Exercise brief
Please tally the lines of the material below that contain the string "green", matching case exactly, and reply with only that number.
>> start Material for the task
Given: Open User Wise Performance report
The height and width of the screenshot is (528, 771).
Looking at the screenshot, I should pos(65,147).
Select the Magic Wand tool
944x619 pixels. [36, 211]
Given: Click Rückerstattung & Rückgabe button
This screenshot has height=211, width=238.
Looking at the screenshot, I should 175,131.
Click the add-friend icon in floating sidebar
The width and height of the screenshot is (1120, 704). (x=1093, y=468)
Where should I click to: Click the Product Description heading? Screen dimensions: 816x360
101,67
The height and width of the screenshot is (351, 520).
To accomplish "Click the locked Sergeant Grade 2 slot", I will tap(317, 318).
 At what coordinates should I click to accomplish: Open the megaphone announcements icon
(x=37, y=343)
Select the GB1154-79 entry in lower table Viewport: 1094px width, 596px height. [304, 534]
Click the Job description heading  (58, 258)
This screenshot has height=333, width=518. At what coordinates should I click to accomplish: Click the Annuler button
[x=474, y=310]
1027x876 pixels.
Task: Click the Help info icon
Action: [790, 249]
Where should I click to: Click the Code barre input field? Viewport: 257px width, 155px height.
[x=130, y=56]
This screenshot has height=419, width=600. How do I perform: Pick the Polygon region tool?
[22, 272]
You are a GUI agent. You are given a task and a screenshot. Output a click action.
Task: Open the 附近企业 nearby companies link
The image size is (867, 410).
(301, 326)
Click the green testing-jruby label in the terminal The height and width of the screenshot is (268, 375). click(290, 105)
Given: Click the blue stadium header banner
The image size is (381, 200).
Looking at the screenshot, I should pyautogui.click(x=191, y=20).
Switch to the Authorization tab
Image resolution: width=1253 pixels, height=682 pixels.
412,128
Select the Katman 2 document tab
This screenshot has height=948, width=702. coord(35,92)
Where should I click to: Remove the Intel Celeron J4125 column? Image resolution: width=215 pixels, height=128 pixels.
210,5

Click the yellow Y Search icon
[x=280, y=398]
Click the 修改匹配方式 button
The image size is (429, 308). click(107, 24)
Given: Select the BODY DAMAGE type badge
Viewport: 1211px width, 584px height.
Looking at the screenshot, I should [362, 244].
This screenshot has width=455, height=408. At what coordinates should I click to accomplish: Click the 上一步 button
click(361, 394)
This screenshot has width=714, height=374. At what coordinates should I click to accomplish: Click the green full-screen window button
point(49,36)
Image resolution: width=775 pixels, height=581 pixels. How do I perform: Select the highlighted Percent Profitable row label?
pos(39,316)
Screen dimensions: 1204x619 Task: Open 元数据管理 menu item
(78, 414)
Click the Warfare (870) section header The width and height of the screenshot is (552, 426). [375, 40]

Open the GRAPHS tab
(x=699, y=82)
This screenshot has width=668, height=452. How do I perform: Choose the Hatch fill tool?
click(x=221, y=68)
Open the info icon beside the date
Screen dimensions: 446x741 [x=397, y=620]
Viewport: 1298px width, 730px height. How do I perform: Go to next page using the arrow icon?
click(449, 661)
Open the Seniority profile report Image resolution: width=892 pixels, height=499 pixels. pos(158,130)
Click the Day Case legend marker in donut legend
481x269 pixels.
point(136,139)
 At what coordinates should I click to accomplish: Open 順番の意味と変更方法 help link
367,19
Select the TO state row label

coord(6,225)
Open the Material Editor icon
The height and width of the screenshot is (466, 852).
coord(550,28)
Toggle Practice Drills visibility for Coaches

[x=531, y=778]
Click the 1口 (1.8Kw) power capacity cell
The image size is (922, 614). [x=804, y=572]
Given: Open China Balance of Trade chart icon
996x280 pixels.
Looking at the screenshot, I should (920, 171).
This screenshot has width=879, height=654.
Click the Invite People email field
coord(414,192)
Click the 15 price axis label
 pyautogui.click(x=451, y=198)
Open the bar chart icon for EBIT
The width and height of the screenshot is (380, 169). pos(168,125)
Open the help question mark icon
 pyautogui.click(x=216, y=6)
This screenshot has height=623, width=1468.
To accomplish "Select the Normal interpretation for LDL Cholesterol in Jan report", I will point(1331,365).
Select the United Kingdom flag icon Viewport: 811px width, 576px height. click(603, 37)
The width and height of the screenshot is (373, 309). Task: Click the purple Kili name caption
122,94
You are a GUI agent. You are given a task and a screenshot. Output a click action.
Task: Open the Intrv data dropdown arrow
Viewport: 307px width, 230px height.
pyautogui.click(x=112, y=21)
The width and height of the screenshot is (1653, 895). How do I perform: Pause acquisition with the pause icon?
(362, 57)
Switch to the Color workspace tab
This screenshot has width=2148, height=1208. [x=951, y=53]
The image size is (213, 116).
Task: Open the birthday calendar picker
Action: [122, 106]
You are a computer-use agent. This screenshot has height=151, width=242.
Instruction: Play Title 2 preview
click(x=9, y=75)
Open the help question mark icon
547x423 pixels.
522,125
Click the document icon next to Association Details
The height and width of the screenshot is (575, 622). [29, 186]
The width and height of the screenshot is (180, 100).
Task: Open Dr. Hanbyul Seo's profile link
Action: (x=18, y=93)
>> end Material for the task
Task result
2